The effectiveness of a insolvency regime also depends on preventive measures. In fact, in many Western countries, the authorities have put in place systems to alert on cases of “pre-insolvency”. Companies in difficulty thus benefit from support before it is too late. And it works, since it limits the number of bankruptcies.
In some countries we find a insolvency regime specific to PME. Restructuring tools are among the obstacles to financing companies established in France. However, it is more important than ever that this question returns to the heart of the debate, particularly from the perspective of reimbursement of secured loans by the state. There are several ways to improve this situation. The French authorities could, for example, draw inspiration from what other European countries are doing which are setting up mechanisms of security of the investors before a bring of funding.

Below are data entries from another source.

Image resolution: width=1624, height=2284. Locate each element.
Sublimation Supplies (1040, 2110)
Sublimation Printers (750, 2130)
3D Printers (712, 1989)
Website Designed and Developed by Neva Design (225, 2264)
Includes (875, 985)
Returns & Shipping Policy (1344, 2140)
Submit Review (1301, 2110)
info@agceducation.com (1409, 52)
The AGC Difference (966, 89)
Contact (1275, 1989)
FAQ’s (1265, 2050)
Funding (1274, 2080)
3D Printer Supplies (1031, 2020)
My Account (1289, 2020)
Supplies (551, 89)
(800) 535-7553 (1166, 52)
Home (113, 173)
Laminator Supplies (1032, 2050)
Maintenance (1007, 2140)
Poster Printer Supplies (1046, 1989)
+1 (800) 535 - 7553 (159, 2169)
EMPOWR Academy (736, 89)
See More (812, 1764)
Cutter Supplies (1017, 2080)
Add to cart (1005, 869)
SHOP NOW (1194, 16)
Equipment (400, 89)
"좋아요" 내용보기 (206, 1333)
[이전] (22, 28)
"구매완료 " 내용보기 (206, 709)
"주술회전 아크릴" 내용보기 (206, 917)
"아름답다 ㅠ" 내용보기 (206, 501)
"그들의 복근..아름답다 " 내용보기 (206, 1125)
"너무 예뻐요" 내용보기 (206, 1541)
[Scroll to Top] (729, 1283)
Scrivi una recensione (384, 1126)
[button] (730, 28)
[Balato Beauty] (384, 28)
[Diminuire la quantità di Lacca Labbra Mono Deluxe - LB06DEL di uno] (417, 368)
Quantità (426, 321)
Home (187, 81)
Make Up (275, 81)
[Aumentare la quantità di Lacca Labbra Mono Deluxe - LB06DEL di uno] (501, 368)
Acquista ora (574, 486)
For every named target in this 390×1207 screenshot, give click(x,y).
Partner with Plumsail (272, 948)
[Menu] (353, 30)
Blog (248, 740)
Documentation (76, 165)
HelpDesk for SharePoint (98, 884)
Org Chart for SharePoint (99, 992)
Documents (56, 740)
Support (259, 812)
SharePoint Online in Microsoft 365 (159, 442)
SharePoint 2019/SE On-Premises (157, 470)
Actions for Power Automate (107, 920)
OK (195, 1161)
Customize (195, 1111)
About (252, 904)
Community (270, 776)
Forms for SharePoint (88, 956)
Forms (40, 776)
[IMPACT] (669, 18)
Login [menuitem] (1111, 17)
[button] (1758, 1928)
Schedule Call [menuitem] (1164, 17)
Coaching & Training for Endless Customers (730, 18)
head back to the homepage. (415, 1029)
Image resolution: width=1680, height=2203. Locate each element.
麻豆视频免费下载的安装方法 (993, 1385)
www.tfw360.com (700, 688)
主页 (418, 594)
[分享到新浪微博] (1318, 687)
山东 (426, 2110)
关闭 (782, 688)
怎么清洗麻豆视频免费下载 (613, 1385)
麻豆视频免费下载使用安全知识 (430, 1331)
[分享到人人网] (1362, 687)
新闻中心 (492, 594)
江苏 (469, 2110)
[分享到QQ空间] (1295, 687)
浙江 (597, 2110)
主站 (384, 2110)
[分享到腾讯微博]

If the French insolvency regime has defaults, it also presents a certain number of advantages, particularly in terms of employee protection. Comparative analysis with countries such as Germany, the United States or Denmark allows us to highlight the importance of guarantee of the wages what does the French regime. This gives priority to receivables salaries compared to others, with additional higher compensation than in other countries.
The speed of treatment of the compensation files is another asset for France. And when we consider the economic and social consequences of the crisis, this aspect takes on particular importance. The Ministry of Justice plans a regime who will have incidences on the insolvency regime hexagonal. Economists and professionals in the sector already fear that the few assets of French diet are not weakened.